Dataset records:
________________

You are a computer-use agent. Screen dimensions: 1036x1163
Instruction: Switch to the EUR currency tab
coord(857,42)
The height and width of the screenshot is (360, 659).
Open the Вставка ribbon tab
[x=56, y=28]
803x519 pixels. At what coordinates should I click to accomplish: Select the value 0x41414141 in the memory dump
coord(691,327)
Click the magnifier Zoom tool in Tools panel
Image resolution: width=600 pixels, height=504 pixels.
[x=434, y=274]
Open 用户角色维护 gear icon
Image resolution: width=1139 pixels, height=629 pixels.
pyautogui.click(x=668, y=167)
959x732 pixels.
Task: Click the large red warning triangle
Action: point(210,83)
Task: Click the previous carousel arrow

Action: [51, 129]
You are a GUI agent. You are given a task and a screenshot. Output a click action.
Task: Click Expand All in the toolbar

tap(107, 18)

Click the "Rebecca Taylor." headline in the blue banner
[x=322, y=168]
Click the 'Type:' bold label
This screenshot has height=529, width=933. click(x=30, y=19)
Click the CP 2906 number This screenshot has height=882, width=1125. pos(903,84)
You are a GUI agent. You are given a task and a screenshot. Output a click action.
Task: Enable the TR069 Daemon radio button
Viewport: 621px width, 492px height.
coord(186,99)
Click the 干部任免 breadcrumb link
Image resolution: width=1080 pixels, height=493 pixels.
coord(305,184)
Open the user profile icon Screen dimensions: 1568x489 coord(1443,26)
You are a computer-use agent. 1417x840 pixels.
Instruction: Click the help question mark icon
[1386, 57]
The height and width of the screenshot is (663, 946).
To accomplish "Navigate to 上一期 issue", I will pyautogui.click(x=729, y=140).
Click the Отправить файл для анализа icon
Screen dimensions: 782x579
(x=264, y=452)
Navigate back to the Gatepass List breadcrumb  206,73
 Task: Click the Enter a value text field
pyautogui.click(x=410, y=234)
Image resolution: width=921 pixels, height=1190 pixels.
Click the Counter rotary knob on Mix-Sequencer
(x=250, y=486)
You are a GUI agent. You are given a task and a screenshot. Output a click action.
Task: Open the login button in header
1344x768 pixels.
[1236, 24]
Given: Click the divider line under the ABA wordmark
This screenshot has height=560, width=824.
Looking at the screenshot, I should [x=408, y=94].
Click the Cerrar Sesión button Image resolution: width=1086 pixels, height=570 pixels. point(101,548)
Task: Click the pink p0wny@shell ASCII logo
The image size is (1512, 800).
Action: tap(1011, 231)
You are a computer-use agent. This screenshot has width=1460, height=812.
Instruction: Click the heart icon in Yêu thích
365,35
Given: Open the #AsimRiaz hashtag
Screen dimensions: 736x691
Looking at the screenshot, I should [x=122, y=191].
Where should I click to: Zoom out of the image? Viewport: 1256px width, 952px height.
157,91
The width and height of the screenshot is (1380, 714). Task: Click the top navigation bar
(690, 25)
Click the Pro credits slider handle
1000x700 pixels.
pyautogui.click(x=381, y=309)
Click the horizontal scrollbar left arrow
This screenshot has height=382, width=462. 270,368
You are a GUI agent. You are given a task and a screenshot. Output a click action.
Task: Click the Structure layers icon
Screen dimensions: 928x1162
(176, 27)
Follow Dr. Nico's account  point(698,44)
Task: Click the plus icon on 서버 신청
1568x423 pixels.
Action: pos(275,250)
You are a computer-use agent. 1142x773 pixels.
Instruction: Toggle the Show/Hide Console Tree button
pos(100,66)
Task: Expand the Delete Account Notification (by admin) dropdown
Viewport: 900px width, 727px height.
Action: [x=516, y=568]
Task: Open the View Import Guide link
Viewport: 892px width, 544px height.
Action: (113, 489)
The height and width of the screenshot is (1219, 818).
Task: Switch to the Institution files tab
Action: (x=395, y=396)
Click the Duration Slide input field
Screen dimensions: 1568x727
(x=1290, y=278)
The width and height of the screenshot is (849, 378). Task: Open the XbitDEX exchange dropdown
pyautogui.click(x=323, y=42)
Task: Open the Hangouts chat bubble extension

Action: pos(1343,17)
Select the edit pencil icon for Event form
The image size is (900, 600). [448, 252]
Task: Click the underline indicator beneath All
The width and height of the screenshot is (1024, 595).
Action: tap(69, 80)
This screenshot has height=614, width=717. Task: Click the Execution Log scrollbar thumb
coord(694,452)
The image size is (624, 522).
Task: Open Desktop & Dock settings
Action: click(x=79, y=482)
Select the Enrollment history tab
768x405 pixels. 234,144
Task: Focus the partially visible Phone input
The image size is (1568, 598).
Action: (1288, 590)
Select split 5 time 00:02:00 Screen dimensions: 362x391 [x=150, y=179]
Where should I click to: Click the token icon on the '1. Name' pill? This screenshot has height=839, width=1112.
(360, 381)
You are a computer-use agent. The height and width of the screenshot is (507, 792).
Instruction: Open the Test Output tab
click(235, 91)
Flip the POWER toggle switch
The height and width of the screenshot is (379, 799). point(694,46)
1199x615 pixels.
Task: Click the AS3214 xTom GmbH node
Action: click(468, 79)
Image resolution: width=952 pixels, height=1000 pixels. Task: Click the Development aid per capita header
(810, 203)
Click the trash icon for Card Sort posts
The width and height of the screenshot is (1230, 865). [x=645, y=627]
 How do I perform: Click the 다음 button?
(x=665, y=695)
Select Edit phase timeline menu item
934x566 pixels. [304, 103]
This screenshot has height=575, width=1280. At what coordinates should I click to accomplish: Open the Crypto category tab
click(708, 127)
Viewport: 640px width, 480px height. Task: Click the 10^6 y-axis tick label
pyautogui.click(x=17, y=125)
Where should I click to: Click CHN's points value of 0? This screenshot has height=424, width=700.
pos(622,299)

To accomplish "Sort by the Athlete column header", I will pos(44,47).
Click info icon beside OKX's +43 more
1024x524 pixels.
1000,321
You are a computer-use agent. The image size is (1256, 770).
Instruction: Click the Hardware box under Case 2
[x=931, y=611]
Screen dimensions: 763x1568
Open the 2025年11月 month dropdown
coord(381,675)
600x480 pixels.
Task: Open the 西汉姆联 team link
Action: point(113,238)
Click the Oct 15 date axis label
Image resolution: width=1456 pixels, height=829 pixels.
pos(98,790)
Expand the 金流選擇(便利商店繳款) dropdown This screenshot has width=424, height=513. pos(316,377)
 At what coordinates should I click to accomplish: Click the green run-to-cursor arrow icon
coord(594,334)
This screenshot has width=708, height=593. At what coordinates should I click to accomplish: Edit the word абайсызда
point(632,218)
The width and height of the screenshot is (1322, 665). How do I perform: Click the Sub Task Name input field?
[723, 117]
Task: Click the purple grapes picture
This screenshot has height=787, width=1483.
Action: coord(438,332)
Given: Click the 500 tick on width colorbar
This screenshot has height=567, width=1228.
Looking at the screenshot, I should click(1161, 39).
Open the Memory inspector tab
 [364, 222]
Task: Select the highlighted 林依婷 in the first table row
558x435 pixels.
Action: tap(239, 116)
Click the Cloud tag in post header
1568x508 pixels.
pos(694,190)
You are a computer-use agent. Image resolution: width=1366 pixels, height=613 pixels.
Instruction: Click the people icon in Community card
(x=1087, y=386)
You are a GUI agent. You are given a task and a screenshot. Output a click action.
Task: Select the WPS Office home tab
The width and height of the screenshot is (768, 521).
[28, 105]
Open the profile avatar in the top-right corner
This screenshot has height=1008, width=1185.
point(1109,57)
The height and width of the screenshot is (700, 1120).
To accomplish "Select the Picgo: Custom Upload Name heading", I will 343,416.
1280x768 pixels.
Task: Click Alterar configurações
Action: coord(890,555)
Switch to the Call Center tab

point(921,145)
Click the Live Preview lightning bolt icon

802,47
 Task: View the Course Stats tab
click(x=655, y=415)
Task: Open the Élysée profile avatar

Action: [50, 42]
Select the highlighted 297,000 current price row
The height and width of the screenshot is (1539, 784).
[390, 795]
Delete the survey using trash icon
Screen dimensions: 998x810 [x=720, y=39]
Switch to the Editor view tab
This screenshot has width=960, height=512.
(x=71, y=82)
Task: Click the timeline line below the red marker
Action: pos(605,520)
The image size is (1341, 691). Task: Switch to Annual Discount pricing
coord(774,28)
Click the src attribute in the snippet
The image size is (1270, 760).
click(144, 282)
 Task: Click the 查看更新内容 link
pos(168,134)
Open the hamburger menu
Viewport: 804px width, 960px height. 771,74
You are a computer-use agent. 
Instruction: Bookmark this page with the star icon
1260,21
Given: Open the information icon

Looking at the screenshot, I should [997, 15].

________________

AIM OF THE EXERCISE: Among the records above, find each line containing the string "computer" and copy it.

PROBLEM SOLUTION:
You are a computer-use agent. Screen dimensions: 1036x1163
You are a computer-use agent. 1417x840 pixels.
You are a computer-use agent. This screenshot has width=1460, height=812.
You are a computer-use agent. 1142x773 pixels.
You are a computer-use agent. The height and width of the screenshot is (507, 792).
You are a computer-use agent. The image size is (1256, 770).
You are a computer-use agent. Image resolution: width=1366 pixels, height=613 pixels.
You are a computer-use agent. 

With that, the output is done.